Elrohir paused in reaching for a plate. He bit his lower lip. "Erm, should we skip tood ood this morning?"

We all had to laugh. Yes, looked like self-protective paranoia ran in my side of the family. Ha, how human of us.

************************************************************

My sweet gentle Arwen expressed surprise at our hasty departure. I felt vastly relieved that Galadriel hadn’t told my daughter anything negative. As we embraced I murmured some nonsense about an urgent meeting back at Rivendell. I felt bad lying but I’d feel worse if Arwen knew what I had done. I still felt protective of my baby girl’s sensitive emotions.

I had no idea where Arwen got her sensitivity from; her dear mother had been as fierce as Galadriel, but not nearly as annoying. No, not even a hair as annoying. Like I said, I think my dear Celebrian definitely took after her father, which is probably why I was so drawn to fair, gentle Celeborn.

No, I could never live with a voracious creature like Galadriel. Ha, we would have strangled each other in a week.

Sitting atop my horse I watched poor Legolas slowly limp to his own steed. The pale Prince could barely walk. When he attempted to swing himself up on his horse he didn’t make it. What in the Old Gods names did my inventive twins do to the pale pretty creature?

Seeing their lover’s predicament Elladan and Elrohir were gallant enough to help Legolas into his saddle. Once in place Legolas released a bit off yelp of sad pain, his thin hands clutching the horse’s black mane. Yes, Legolas must truly be injured; he should have healed by now. Poor thing.

Sensing my compassionate eyes on him Legolas managed a thin trembling smile. "Well, Elrond, my judgmental Father always warned me that my wayward habits would get me into trouble. I am sure he’s laughing at me right now."

"If he saw this particular situation he’d laugh at us all." My last words, "the cranky, self-righteous bastard" echoed only in my mind.

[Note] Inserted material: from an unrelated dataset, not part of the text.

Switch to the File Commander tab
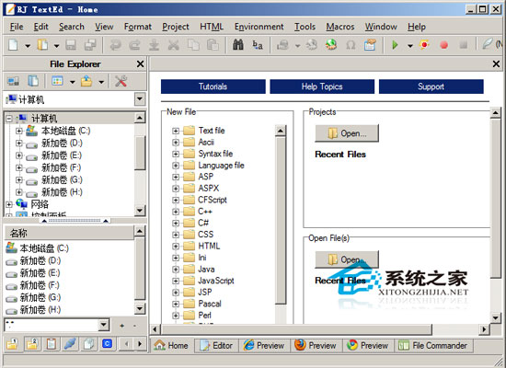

Yes, I completely detested Thranduil due to his narrow-minded view of the world. In his bigoted mind all other Elves except the pristine Mirkwood Elves were decadent, pleasure-seeking, immoral immortals.

Too bad. Although I mudmitdmit my glorious sons were on the extreme side.

Oh well, perhaps over the next few centuries they would level out. Then again, they might become worse. Hard to tell with my two wild ones. Still, they weren’t hurting anyone so what did it matter?

Well, ha, perhaps poor pale Legolas might feel differently.

Suppressing a wicked smile I gestured toward the path. "Shall we, gentleman?"